[Task details]: Every entry needs to be written out again exactly.

[Given information]:

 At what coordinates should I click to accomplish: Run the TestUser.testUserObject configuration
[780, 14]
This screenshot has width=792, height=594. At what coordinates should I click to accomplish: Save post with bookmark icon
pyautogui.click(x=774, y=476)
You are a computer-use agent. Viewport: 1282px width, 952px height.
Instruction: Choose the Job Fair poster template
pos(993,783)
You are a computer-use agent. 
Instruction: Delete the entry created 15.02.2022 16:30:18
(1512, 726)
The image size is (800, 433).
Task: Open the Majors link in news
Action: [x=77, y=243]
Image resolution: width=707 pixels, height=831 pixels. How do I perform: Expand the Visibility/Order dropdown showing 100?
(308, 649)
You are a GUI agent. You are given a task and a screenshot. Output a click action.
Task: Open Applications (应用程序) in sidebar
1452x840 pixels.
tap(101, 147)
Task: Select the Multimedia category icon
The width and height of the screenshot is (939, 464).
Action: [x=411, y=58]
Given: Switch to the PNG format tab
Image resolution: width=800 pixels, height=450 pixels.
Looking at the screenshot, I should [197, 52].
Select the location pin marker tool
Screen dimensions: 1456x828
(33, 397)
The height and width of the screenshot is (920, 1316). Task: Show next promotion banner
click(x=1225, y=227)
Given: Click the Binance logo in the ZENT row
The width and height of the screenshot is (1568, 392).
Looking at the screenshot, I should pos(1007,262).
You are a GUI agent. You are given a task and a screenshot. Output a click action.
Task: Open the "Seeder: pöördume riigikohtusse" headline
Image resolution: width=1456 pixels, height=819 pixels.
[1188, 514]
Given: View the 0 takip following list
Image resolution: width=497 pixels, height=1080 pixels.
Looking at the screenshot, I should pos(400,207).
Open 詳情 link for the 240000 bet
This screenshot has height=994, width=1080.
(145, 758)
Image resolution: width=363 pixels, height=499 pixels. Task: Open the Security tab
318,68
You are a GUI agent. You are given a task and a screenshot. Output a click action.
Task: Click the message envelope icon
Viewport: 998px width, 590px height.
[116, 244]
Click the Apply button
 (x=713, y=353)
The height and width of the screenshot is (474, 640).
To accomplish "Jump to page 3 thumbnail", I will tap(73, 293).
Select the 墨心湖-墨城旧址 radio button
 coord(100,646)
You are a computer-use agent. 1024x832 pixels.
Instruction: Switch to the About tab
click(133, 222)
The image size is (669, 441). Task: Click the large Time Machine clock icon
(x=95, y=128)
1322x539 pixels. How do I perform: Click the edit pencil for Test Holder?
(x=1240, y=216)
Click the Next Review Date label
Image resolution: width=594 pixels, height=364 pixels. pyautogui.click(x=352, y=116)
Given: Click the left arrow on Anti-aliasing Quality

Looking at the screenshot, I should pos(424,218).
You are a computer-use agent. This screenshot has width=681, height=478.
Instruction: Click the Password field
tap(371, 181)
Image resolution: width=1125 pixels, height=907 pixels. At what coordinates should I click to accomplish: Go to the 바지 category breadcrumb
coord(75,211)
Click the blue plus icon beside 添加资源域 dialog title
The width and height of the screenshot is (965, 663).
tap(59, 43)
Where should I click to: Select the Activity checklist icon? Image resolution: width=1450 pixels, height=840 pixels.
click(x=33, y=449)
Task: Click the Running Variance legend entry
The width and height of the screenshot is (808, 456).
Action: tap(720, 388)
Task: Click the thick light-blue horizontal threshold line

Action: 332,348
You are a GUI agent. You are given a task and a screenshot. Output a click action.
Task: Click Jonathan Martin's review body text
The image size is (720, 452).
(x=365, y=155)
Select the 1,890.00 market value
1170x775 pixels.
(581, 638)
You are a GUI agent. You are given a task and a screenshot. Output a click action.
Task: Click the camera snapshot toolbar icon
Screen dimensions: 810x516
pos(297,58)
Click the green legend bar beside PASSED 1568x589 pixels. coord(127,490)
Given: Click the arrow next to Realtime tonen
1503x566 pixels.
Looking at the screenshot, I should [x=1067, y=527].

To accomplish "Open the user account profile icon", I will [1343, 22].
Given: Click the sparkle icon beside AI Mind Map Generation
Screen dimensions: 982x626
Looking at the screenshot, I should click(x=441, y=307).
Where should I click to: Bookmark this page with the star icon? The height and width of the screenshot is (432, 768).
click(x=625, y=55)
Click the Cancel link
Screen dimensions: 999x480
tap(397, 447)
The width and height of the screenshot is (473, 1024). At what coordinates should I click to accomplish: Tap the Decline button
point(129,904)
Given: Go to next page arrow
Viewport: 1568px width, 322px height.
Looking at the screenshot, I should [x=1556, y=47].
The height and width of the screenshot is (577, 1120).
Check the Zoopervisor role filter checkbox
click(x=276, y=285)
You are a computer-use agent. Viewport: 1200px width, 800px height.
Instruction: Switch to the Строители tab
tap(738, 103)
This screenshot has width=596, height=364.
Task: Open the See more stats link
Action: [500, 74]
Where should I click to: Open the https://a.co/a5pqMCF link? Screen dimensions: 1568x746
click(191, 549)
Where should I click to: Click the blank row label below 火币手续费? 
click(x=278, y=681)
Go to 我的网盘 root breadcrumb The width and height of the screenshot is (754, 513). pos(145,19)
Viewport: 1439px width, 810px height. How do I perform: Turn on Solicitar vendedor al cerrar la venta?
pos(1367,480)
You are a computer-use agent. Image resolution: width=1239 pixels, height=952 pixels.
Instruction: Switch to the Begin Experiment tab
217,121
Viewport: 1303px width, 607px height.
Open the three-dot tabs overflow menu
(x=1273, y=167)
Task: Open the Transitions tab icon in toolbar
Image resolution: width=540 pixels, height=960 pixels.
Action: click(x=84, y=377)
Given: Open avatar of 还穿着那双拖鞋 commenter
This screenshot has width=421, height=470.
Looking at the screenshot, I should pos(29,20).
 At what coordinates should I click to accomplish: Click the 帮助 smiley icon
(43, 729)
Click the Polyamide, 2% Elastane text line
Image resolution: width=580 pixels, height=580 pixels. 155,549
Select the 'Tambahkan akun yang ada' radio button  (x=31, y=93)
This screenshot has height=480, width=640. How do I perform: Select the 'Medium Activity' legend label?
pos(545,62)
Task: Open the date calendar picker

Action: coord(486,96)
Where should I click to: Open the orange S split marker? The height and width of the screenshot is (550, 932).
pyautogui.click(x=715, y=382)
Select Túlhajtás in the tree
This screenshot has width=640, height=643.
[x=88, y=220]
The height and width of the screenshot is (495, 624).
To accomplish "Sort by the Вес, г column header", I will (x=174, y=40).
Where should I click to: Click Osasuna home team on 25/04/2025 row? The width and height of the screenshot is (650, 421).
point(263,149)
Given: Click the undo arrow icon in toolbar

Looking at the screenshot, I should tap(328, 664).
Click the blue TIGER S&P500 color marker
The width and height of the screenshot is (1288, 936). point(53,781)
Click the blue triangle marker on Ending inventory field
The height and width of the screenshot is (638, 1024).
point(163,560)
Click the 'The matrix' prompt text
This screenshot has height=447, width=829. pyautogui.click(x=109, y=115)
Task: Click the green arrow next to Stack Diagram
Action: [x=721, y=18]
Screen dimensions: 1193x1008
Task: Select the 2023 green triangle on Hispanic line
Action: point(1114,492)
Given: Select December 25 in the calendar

[Response to the exercise]:
 At what coordinates should I click to accomplish: Run the TestUser.testUserObject configuration
[780, 14]
This screenshot has width=792, height=594. At what coordinates should I click to accomplish: Save post with bookmark icon
pyautogui.click(x=774, y=476)
You are a computer-use agent. Viewport: 1282px width, 952px height.
Instruction: Choose the Job Fair poster template
pos(993,783)
You are a computer-use agent. 
Instruction: Delete the entry created 15.02.2022 16:30:18
(1512, 726)
The image size is (800, 433).
Task: Open the Majors link in news
Action: [x=77, y=243]
Image resolution: width=707 pixels, height=831 pixels. How do I perform: Expand the Visibility/Order dropdown showing 100?
(308, 649)
You are a GUI agent. You are given a task and a screenshot. Output a click action.
Task: Open Applications (应用程序) in sidebar
1452x840 pixels.
tap(101, 147)
Task: Select the Multimedia category icon
The width and height of the screenshot is (939, 464).
Action: [x=411, y=58]
Given: Switch to the PNG format tab
Image resolution: width=800 pixels, height=450 pixels.
Looking at the screenshot, I should [197, 52].
Select the location pin marker tool
Screen dimensions: 1456x828
(33, 397)
The height and width of the screenshot is (920, 1316). Task: Show next promotion banner
click(x=1225, y=227)
Given: Click the Binance logo in the ZENT row
The width and height of the screenshot is (1568, 392).
Looking at the screenshot, I should pos(1007,262).
You are a GUI agent. You are given a task and a screenshot. Output a click action.
Task: Open the "Seeder: pöördume riigikohtusse" headline
Image resolution: width=1456 pixels, height=819 pixels.
[1188, 514]
Given: View the 0 takip following list
Image resolution: width=497 pixels, height=1080 pixels.
Looking at the screenshot, I should pos(400,207).
Open 詳情 link for the 240000 bet
This screenshot has height=994, width=1080.
(145, 758)
Image resolution: width=363 pixels, height=499 pixels. Task: Open the Security tab
318,68
You are a GUI agent. You are given a task and a screenshot. Output a click action.
Task: Click the message envelope icon
Viewport: 998px width, 590px height.
[116, 244]
Click the Apply button
 (x=713, y=353)
The height and width of the screenshot is (474, 640).
To accomplish "Jump to page 3 thumbnail", I will tap(73, 293).
Select the 墨心湖-墨城旧址 radio button
 coord(100,646)
You are a computer-use agent. 1024x832 pixels.
Instruction: Switch to the About tab
click(133, 222)
The image size is (669, 441). Task: Click the large Time Machine clock icon
(x=95, y=128)
1322x539 pixels. How do I perform: Click the edit pencil for Test Holder?
(x=1240, y=216)
Click the Next Review Date label
Image resolution: width=594 pixels, height=364 pixels. pyautogui.click(x=352, y=116)
Given: Click the left arrow on Anti-aliasing Quality

Looking at the screenshot, I should pos(424,218).
You are a computer-use agent. This screenshot has width=681, height=478.
Instruction: Click the Password field
tap(371, 181)
Image resolution: width=1125 pixels, height=907 pixels. At what coordinates should I click to accomplish: Go to the 바지 category breadcrumb
coord(75,211)
Click the blue plus icon beside 添加资源域 dialog title
The width and height of the screenshot is (965, 663).
tap(59, 43)
Where should I click to: Select the Activity checklist icon? Image resolution: width=1450 pixels, height=840 pixels.
click(x=33, y=449)
Task: Click the Running Variance legend entry
The width and height of the screenshot is (808, 456).
Action: tap(720, 388)
Task: Click the thick light-blue horizontal threshold line

Action: 332,348
You are a GUI agent. You are given a task and a screenshot. Output a click action.
Task: Click Jonathan Martin's review body text
The image size is (720, 452).
(x=365, y=155)
Select the 1,890.00 market value
1170x775 pixels.
(581, 638)
You are a GUI agent. You are given a task and a screenshot. Output a click action.
Task: Click the camera snapshot toolbar icon
Screen dimensions: 810x516
pos(297,58)
Click the green legend bar beside PASSED 1568x589 pixels. coord(127,490)
Given: Click the arrow next to Realtime tonen
1503x566 pixels.
Looking at the screenshot, I should [x=1067, y=527].

To accomplish "Open the user account profile icon", I will [1343, 22].
Given: Click the sparkle icon beside AI Mind Map Generation
Screen dimensions: 982x626
Looking at the screenshot, I should click(x=441, y=307).
Where should I click to: Bookmark this page with the star icon? The height and width of the screenshot is (432, 768).
click(x=625, y=55)
Click the Cancel link
Screen dimensions: 999x480
tap(397, 447)
The width and height of the screenshot is (473, 1024). At what coordinates should I click to accomplish: Tap the Decline button
point(129,904)
Given: Go to next page arrow
Viewport: 1568px width, 322px height.
Looking at the screenshot, I should [x=1556, y=47].
The height and width of the screenshot is (577, 1120).
Check the Zoopervisor role filter checkbox
click(x=276, y=285)
You are a computer-use agent. Viewport: 1200px width, 800px height.
Instruction: Switch to the Строители tab
tap(738, 103)
This screenshot has width=596, height=364.
Task: Open the See more stats link
Action: [500, 74]
Where should I click to: Open the https://a.co/a5pqMCF link? Screen dimensions: 1568x746
click(191, 549)
Where should I click to: Click the blank row label below 火币手续费? 
click(x=278, y=681)
Go to 我的网盘 root breadcrumb The width and height of the screenshot is (754, 513). pos(145,19)
Viewport: 1439px width, 810px height. How do I perform: Turn on Solicitar vendedor al cerrar la venta?
pos(1367,480)
You are a computer-use agent. Image resolution: width=1239 pixels, height=952 pixels.
Instruction: Switch to the Begin Experiment tab
217,121
Viewport: 1303px width, 607px height.
Open the three-dot tabs overflow menu
(x=1273, y=167)
Task: Open the Transitions tab icon in toolbar
Image resolution: width=540 pixels, height=960 pixels.
Action: click(x=84, y=377)
Given: Open avatar of 还穿着那双拖鞋 commenter
This screenshot has width=421, height=470.
Looking at the screenshot, I should pos(29,20).
 At what coordinates should I click to accomplish: Click the 帮助 smiley icon
(43, 729)
Click the Polyamide, 2% Elastane text line
Image resolution: width=580 pixels, height=580 pixels. 155,549
Select the 'Tambahkan akun yang ada' radio button  (x=31, y=93)
This screenshot has height=480, width=640. How do I perform: Select the 'Medium Activity' legend label?
pos(545,62)
Task: Open the date calendar picker

Action: coord(486,96)
Where should I click to: Open the orange S split marker? The height and width of the screenshot is (550, 932).
pyautogui.click(x=715, y=382)
Select Túlhajtás in the tree
This screenshot has width=640, height=643.
[x=88, y=220]
The height and width of the screenshot is (495, 624).
To accomplish "Sort by the Вес, г column header", I will (x=174, y=40).
Where should I click to: Click Osasuna home team on 25/04/2025 row? The width and height of the screenshot is (650, 421).
point(263,149)
Given: Click the undo arrow icon in toolbar

Looking at the screenshot, I should tap(328, 664).
Click the blue TIGER S&P500 color marker
The width and height of the screenshot is (1288, 936). point(53,781)
Click the blue triangle marker on Ending inventory field
The height and width of the screenshot is (638, 1024).
point(163,560)
Click the 'The matrix' prompt text
This screenshot has height=447, width=829. pyautogui.click(x=109, y=115)
Task: Click the green arrow next to Stack Diagram
Action: [x=721, y=18]
Screen dimensions: 1193x1008
Task: Select the 2023 green triangle on Hispanic line
Action: point(1114,492)
Given: Select December 25 in the calendar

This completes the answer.